§ **Фрагмент страницы**
------------------------------------------------
Впрочем, постепенно с богами научились хитро договариваться. Римский царь Нума Помпилий спас свой город от человеческих жертвоприношений: когда Юпитер повелел приносить жертву головами, Нума быстро перебил его: «Головками лука…» – «Нет, человеческими…» – начал бог произносить страшный приговор. «Волосами», – закончил мудрый Нума.
Однако вспомним рассказ о панике во время приближения Ганнибала. Человеческие жертвы, по мнению Тита Ливия, были чужды римским обычаям – но все-таки были известны, а о необходимости закопать две пары живыми в землю римляне узнали «из книг». Значит, когда-то человеческие жертвоприношения все-таки совершались.
Ахейцы не могли отправиться воевать под Трою, потому что боги не посылали им попутный ветер. Единственным способом вымолить у них помощь ахейцы сочли принесение в жертву дочери Агамемнона, юной Ифигении. В последний момент Артемида унесла Ифигению прямо с алтаря, оставив на нем свое священное животное – лань. И это, скорее всего, отражение замены человеческих жертвоприношений жертвованием животных, которая когда-то произошла в Греции. Точно так же Авраам, уже занесший нож над своим единственным сыном Исааком, был готов принести его в жертву, но ангел остановил его, а в кустах появился баран, занявший место человека на алтаре.
Замена человеческих жертв животными может нам о многом рассказать. С жертвенными животными во многих случаях обходились как с людьми: спрашивали их согласия на жертвоприношение, вынуждали быка склонить голову, обували жертвенного теленка в башмачки – множество подобных деталей говорит о том, что в древних культурах животные действительно выполняли на алтарях роль людей. Не случайно в Афинах в день праздника Буфоний, который устраивали в честь Зевса, жрец, приносивший на Акрополе в жертву быка, вдруг исчезал – как будто спасался от наказания. Оставшиеся горожане обвиняли во всем топор, совершивший убийство, и выбрасывали его в море. Убийство животного явно представлялось подобием убийства человека, за которое надо было оправдываться и нести наказание.
Что же получается? Неужели то невероятное количество животных, которых приносили в жертву в древних цивилизациях, – это замена такого же количества людей, когда-то погибавших на алтарях? Трудно себе представить, чтобы убивали столько же людей, сколько сжигали жертвенных животных, например, во время Олимпийских игр, но, с другой стороны, были же у майя боги, которые «жаждали крови» чуть ли не каждый день…
Мы, естественно, не можем оценить количество человеческих жертвоприношений в мировой истории, приходится ограничиваться предположениями: возможно, они происходили «в крайних случаях», «в экстремальных ситуациях» – или же, наоборот, «достаточно часто», «регулярно». Но все же ясно, что человеческие жертвоприношения совершались повсюду, едва ли не во всех культурах. Там, где мы не располагаем реальными историческими доказательствами, следы убийств остались в легендах и мифах.
------------------------------------------------
§ **Исходные строки**
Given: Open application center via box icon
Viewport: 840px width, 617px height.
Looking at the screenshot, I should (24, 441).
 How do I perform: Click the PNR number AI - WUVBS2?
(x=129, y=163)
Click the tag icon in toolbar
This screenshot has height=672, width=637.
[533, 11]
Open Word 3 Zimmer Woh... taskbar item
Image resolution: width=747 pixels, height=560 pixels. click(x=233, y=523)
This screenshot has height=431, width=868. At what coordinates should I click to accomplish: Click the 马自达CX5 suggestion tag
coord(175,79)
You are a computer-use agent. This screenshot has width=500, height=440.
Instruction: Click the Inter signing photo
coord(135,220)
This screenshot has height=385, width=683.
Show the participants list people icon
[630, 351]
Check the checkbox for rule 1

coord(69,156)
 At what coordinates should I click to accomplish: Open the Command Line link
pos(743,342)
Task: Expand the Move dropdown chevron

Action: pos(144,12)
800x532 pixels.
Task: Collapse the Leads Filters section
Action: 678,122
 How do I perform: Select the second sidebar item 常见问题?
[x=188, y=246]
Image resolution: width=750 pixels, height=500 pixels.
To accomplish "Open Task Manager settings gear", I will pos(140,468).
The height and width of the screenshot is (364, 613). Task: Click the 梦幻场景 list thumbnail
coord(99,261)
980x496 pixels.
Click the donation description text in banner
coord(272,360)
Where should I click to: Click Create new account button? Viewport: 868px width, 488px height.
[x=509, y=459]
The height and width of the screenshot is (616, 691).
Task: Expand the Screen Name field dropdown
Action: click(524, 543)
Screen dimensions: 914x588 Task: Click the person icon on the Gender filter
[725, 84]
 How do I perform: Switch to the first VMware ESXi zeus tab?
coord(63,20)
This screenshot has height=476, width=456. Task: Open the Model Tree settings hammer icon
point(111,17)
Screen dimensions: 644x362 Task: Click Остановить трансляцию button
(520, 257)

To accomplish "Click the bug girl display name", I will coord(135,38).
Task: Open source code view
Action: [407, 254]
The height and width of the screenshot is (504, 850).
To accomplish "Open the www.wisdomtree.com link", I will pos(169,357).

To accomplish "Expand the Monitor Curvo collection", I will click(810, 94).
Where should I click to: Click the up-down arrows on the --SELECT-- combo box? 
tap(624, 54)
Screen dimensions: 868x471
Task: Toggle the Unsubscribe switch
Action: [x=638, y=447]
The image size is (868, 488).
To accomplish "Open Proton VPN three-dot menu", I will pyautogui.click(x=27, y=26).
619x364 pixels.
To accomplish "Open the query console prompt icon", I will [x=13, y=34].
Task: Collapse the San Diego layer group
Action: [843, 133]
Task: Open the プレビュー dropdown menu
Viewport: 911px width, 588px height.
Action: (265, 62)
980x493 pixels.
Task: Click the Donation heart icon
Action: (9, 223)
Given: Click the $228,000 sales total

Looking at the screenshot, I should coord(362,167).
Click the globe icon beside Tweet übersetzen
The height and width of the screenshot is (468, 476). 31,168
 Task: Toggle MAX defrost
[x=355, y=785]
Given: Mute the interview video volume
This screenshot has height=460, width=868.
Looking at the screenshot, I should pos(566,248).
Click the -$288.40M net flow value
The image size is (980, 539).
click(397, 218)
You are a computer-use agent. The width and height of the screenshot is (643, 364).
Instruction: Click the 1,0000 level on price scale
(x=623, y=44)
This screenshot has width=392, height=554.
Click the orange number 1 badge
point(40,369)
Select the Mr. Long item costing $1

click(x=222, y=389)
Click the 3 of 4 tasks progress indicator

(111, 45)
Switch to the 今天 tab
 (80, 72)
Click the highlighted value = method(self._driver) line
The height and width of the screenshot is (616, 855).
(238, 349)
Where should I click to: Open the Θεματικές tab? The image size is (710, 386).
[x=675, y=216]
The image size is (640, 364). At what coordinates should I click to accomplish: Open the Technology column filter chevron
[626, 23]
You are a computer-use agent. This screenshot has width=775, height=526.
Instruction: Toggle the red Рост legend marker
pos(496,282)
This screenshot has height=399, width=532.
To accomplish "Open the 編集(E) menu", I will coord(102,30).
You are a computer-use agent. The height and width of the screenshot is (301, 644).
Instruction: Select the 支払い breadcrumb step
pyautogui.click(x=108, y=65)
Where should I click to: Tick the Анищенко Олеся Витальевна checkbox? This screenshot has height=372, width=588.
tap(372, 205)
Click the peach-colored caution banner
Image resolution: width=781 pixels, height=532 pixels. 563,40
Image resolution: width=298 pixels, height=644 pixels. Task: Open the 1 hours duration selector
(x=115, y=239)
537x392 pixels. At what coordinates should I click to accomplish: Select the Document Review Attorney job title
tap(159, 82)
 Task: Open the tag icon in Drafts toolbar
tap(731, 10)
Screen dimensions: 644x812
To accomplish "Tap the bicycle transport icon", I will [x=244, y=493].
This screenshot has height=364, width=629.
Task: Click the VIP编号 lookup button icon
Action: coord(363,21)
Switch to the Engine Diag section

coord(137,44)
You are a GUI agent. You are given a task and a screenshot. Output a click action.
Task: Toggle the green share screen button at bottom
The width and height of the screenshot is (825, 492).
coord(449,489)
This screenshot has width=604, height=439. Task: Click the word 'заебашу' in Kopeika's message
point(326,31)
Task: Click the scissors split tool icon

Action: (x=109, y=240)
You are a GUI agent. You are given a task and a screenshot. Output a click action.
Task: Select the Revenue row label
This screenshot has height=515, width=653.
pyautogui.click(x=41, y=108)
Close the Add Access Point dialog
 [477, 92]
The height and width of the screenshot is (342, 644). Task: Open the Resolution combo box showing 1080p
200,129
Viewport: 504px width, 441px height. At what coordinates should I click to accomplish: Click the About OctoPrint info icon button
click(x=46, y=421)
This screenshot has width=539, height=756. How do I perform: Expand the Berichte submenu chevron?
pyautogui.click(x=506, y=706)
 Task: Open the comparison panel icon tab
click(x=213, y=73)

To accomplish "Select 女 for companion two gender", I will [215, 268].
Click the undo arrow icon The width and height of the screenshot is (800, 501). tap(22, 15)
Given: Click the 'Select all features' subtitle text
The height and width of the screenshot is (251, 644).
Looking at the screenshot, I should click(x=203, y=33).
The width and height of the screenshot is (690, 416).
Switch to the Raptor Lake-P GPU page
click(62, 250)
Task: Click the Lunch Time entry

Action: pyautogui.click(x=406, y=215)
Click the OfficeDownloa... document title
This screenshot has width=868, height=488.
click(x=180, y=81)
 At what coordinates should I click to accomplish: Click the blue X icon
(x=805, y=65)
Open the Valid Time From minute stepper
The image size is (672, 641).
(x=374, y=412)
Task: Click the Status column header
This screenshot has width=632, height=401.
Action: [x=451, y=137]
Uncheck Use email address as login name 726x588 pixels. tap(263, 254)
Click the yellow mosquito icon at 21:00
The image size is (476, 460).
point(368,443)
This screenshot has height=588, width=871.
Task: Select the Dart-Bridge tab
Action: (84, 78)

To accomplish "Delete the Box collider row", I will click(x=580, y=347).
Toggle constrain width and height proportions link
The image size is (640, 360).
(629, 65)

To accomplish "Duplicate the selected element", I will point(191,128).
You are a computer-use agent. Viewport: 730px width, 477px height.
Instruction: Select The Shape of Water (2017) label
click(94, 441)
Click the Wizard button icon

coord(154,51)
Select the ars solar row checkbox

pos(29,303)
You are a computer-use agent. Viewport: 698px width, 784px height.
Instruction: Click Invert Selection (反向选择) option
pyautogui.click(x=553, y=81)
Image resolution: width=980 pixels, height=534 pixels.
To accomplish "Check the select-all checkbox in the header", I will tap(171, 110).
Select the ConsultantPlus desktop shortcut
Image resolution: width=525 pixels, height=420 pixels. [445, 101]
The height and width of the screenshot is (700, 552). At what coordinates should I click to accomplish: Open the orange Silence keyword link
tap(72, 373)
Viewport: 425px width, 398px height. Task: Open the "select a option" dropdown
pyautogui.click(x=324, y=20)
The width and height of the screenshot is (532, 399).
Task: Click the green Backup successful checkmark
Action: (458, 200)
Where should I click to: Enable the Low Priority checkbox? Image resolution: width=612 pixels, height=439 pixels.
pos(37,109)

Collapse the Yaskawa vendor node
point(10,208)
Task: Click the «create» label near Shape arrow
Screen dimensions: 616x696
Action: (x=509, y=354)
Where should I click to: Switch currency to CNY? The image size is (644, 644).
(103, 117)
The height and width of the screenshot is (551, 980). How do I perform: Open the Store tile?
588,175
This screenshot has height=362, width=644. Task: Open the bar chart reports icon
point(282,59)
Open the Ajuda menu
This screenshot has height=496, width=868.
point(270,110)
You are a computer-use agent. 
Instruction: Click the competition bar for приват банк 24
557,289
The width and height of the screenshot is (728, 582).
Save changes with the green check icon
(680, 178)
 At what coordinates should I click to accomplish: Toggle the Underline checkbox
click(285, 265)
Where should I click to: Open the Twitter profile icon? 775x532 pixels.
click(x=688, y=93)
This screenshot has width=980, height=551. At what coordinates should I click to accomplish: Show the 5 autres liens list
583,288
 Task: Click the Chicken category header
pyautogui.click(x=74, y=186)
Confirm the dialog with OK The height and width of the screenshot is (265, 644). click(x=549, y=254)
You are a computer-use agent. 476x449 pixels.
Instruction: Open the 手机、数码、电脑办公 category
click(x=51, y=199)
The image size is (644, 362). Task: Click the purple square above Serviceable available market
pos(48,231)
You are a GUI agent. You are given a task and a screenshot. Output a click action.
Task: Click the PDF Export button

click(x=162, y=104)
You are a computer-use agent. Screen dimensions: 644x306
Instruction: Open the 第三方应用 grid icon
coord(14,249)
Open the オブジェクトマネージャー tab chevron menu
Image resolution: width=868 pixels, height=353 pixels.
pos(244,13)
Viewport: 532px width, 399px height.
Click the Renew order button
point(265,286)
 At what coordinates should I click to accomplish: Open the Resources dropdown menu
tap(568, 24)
------------------------------------------------
§ **Задачи для решения**
a) Перепишите из фрагмента о жертвоприношениях всё от «Замена человеческих жертв» до «и нести наказание.» включительно.
b) Ответьте на вопросы по фрагменту о жертвоприношениях:
(i) Каким словом Нума Помпилий закончил фразу Юпитера о жертве?
(ii) Какое животное Артемида оставила на алтаре вместо Ифигении?
(iii) Что горожане в Афинах на празднике Буфоний выбрасывали в море?
Строки никак не связаны с фрагментом о жертвоприношениях.

§ **Ответы**
a)
Замена человеческих жертв животными может нам о многом рассказать. С жертвенными животными во многих случаях обходились как с людьми: спрашивали их согласия на жертвоприношение, вынуждали быка склонить голову, обували жертвенного теленка в башмачки – множество подобных деталей говорит о том, что в древних культурах животные действительно выполняли на алтарях роль людей. Не случайно в Афинах в день праздника Буфоний, который устраивали в честь Зевса, жрец, приносивший на Акрополе в жертву быка, вдруг исчезал – как будто спасался от наказания. Оставшиеся горожане обвиняли во всем топор, совершивший убийство, и выбрасывали его в море. Убийство животного явно представлялось подобием убийства человека, за которое надо было оправдываться и нести наказание.

b)
(i) «Волосами».
(ii) Лань.
(iii) Топор, совершивший убийство.